Thompson, M., Vanderbilt University
Tiet, F., Vanderbilt University
Otsi, N. C., Oak Ridge National Laboratory
Dyatkin, B., Drexel University
Van Aken, K. L., Drexel University
Jiang, D. E., UC Riverside
Gogotsi, Y., Drexel University
Mamontov, E., Oak RIdge National Laboratory
Cummings, P. T., Vanderbilt University
Room temperature ionic liquids (RTILs) are a class of molten organic salts with high electrochemical stability that drive their utility in energy-relevant applications, such as electrical energy storage, gas separation, and cellulose processing. Two potential pitfalls in many applications are water uptake and slow dynamics. Despite typically containing hydrophobic constituents, common ionic liquids are extremely hygroscopic, even taking up water vapor found in ambient air. Water content can be beneficial or detrimental to a given application, thereby motivating its study in applied systems. The slow transport properties in neat RTILs are due to the strong electrostatic interaction between counter-ions, which is often mitigated by solvation in organic solvents; however, this parameter space is not fully explored. To this end, we use molecular dynamics (MD) simulations in combination with quasi-elastic neutron scattering (QENS) experiments to examine two specific systems to better understand the effects of water and solvation. First, we examine how bulk RTIL transport properties are impacted by solvent concentration and solvation in five organic solvents of different polarity and found that increasing solvent concentration and solvent polarity both enhance the diffusivity of the cation.
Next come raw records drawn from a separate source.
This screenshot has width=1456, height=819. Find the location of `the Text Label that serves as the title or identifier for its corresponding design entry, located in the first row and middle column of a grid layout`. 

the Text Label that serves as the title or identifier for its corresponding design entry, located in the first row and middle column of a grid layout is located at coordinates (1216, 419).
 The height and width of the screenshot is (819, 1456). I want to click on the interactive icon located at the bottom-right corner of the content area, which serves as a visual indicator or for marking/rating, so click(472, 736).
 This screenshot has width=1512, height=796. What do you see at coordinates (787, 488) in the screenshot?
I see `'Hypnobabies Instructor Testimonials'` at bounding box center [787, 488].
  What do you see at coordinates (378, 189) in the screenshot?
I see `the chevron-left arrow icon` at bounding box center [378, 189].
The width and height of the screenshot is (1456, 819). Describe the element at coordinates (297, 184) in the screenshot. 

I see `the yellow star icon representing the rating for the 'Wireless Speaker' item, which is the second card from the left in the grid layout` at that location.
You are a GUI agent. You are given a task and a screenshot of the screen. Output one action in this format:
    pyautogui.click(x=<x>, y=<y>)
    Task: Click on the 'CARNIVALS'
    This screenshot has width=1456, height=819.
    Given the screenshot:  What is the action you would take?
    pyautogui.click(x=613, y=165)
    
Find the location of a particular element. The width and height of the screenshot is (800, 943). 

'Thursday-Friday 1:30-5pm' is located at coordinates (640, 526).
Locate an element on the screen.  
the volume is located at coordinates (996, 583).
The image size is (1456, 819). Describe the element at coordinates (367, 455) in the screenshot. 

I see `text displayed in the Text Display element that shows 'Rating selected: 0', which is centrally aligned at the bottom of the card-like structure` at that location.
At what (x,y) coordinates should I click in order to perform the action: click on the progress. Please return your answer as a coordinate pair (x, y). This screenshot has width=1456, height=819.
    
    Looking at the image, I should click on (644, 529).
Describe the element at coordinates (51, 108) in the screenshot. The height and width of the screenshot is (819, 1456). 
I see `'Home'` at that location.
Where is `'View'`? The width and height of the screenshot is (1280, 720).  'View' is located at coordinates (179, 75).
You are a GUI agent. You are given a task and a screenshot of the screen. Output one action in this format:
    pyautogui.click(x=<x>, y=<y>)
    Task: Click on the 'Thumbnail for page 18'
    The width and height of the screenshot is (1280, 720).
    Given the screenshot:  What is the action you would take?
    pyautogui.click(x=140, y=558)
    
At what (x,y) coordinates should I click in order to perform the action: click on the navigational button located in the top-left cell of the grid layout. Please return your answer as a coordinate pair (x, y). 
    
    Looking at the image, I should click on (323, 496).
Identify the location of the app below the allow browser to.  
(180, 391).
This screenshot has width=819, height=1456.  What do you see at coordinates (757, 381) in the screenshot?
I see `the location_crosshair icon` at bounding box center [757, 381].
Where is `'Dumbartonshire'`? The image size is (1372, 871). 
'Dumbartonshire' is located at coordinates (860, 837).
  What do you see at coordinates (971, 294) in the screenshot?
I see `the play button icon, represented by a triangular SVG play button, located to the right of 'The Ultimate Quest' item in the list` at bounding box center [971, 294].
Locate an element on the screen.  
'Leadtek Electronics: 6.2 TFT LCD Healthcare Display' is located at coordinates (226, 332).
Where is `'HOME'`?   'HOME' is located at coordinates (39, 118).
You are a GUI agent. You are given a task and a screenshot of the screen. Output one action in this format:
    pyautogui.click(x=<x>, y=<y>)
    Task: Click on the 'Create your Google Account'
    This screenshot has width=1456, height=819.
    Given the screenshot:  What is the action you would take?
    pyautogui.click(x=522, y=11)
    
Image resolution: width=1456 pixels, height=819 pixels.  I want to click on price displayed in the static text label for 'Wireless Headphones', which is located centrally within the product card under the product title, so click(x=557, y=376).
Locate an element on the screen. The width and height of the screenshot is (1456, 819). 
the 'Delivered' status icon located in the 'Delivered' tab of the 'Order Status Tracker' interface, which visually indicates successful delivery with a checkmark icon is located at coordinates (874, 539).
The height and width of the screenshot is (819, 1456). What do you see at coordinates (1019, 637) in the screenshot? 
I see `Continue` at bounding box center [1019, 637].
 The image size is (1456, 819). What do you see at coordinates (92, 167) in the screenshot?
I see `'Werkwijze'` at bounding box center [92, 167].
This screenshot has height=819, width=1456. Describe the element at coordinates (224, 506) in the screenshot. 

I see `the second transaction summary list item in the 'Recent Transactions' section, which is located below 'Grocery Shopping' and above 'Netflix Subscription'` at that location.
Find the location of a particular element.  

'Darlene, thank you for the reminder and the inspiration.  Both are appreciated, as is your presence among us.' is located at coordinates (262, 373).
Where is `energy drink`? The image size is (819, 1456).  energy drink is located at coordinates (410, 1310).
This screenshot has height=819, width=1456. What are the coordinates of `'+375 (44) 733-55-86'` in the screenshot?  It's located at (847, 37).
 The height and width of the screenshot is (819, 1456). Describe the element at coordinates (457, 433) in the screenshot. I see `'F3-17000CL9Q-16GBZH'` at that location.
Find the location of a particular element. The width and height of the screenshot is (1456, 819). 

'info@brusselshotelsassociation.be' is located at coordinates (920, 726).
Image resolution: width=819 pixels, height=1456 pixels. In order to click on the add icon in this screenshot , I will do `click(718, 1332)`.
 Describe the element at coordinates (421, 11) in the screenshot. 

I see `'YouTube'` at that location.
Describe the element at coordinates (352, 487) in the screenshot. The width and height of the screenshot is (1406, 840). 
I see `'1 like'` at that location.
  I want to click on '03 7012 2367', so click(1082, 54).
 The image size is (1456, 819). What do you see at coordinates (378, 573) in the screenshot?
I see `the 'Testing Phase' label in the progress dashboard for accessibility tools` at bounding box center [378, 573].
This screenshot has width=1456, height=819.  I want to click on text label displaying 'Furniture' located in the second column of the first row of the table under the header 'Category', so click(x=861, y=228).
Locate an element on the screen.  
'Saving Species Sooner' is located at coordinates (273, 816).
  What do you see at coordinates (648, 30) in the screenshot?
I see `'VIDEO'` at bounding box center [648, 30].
Second, we study the same RTIL confined in a microporous carbon and exposed to deuterated water vapor. We find humidity-dependent changes in the structure of the confined RTIL, which correlate with increased diffusivity reported by QENS and increased capacitive performance reported by electrochemistry experiments. Together, these two studies can aid in the design of RTIL-based supercapacitors.